[Dataset entries]

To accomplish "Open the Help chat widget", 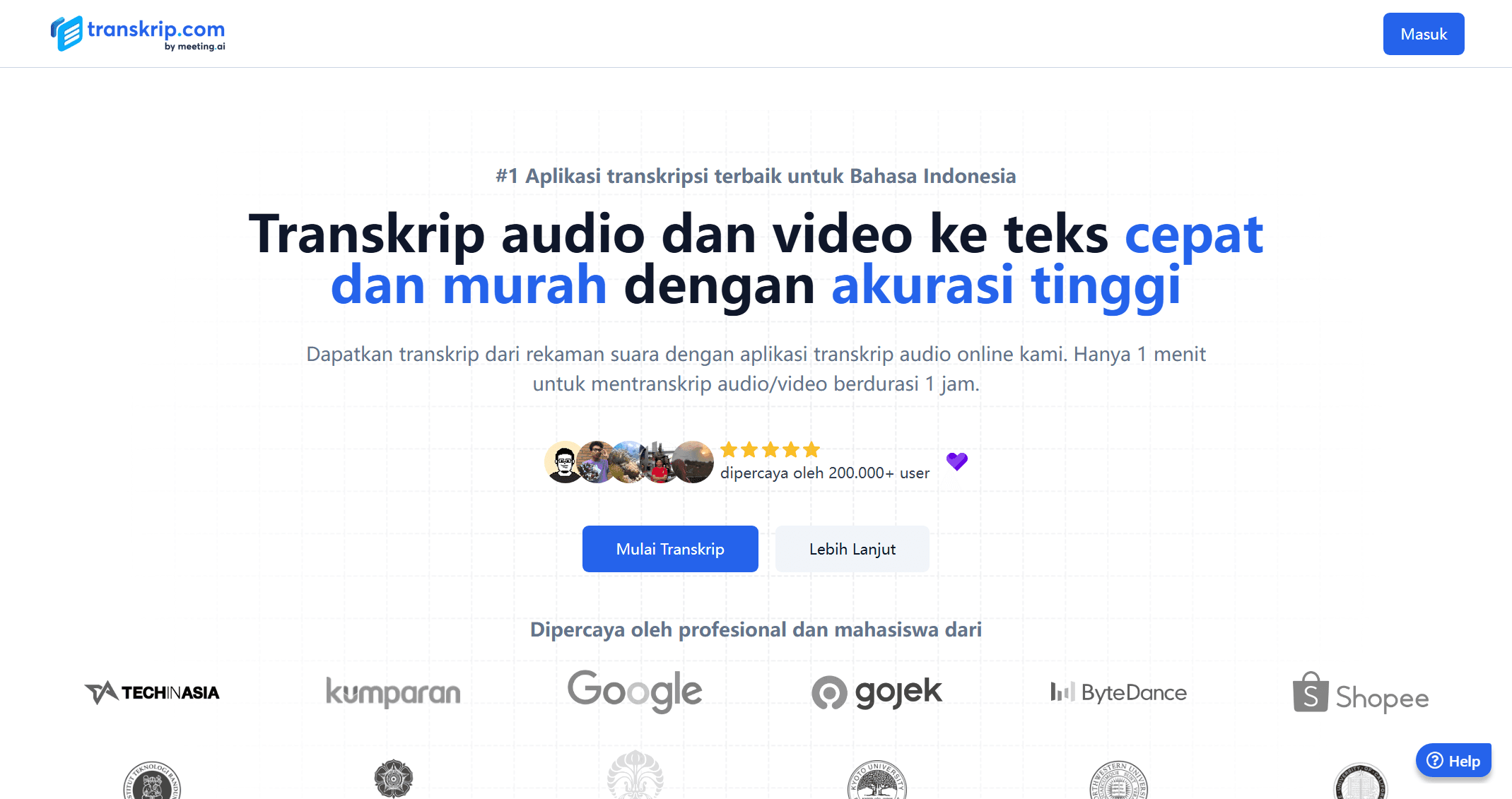I will [1453, 761].
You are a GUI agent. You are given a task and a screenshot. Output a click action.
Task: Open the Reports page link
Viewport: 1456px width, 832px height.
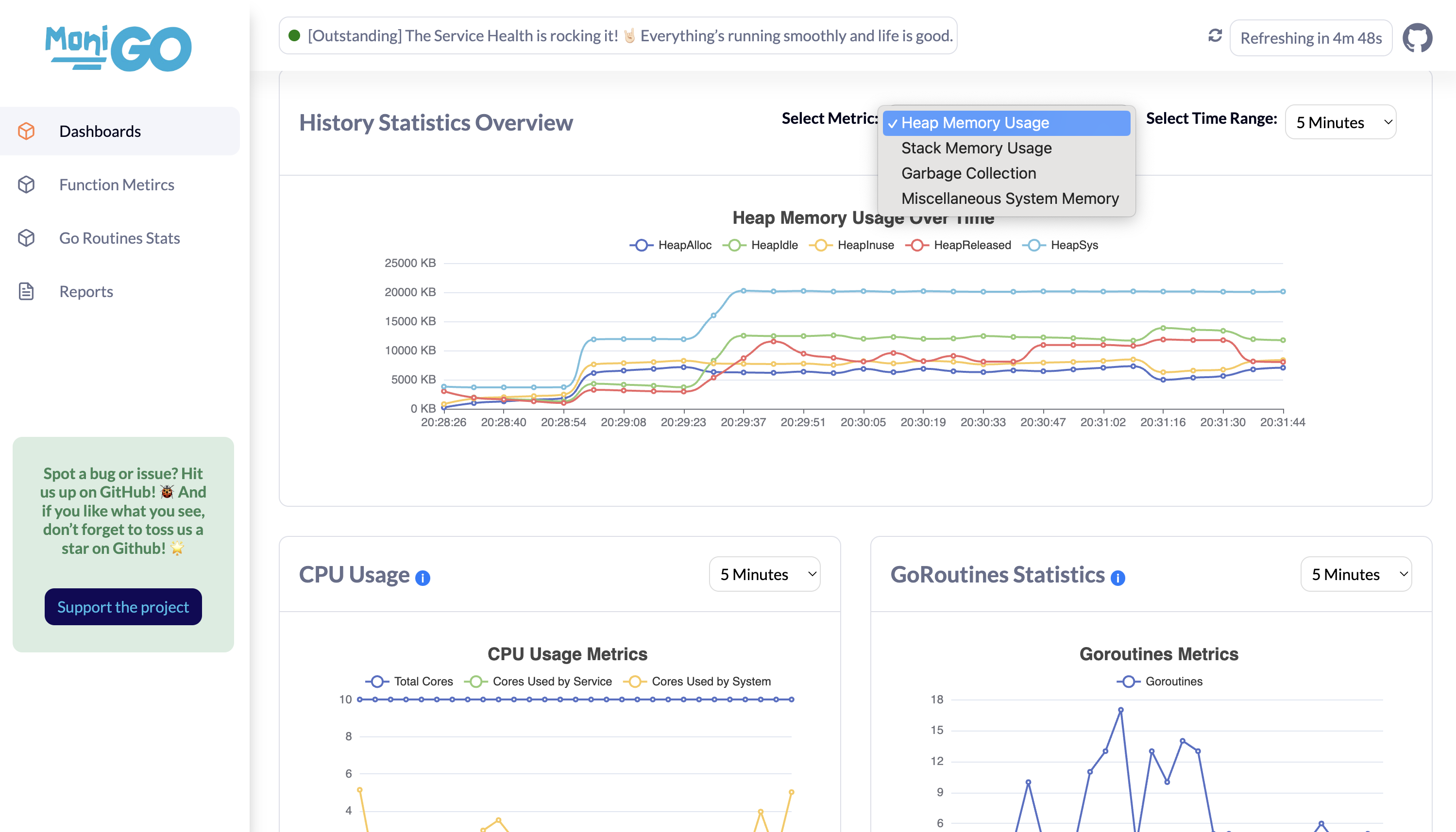[86, 291]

What you should do -> Once the line containing "You are a GUI" is found, transcribe it and every line after it to the end of the records, exactly and with no pictures.

Task output ->
You are a GUI agent. You are given a task and a screenshot. Output a click action.
Task: Open the Reports page link
Viewport: 1456px width, 832px height.
[86, 291]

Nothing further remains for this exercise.